The 1000-acre harbor has the nation’s highest concentration of PCB’s and is one of the worst sites on the Superfund National Priorities List. Dredging the “hot spot” is intended to curb migration of contaminants into the rest of the harbor.

The cleanup’s first phase, designed by the Corps of Engineers, involved excavating about 10,000 cu.yd. of the estuary bottom to a maximum depth of 4-ft using an Ellicott® Brand Series 370 cutterhead dredge operated by AGM Marine Contractors that will minimize the diffusion of sediments. The dredged material will be pumped through a 3,000-ft floating pipeline to a confined disposal facility at the water’s edge in New Bedford.

The material will be dewatered, and effluent from dewatering will be treated to remove PCBs and heavy metals prior to discharge into the harbor. The dewatered sediment will then be incinerated, destroying the PCBs. Incineration ash containing the metals will be solidified, buried and capped on the site temporarily. “Its final disposal will depend on how the rest of the harbor is cleaned,” said Mark Otis, a civil engineer in the Corp’s New England division office in Waltham.

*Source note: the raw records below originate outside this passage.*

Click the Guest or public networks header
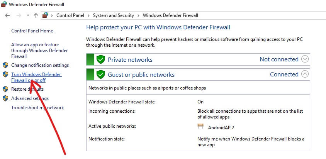The height and width of the screenshot is (159, 326). (141, 74)
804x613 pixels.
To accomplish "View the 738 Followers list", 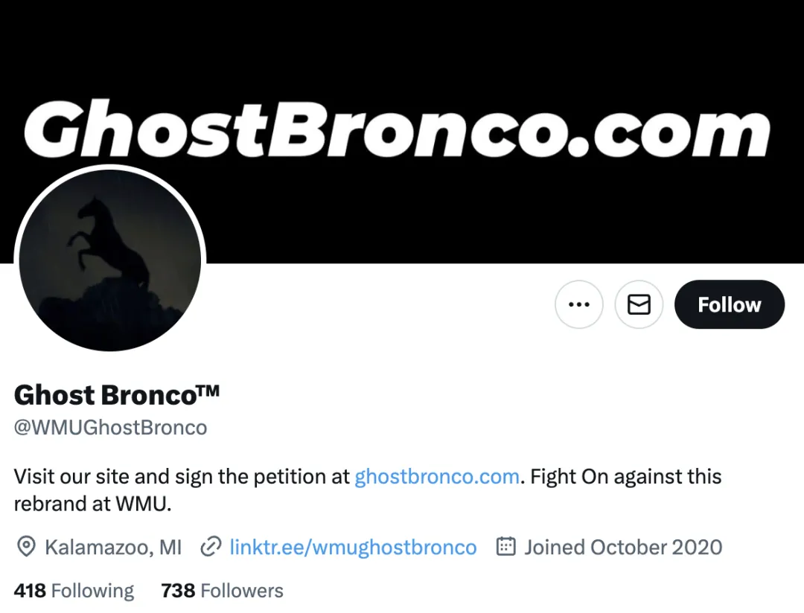I will click(222, 591).
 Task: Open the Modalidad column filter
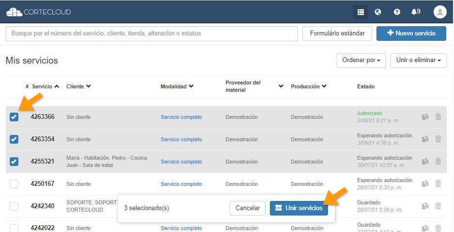(177, 86)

The plan for “hot spot” dredging and land disposal follows a pilot study that included placing contaminated sediment in a deep hole in the bottom of the harbor and capping it with clean material. “We did not succeed in getting a real clean cap,” said Otis. However, the method might be tied to the second phase of the harbor cleanup, said a U.S. Environmental Protection Agency spokeswoman.

The Corps began the first phase of the cleanup the end of 1991.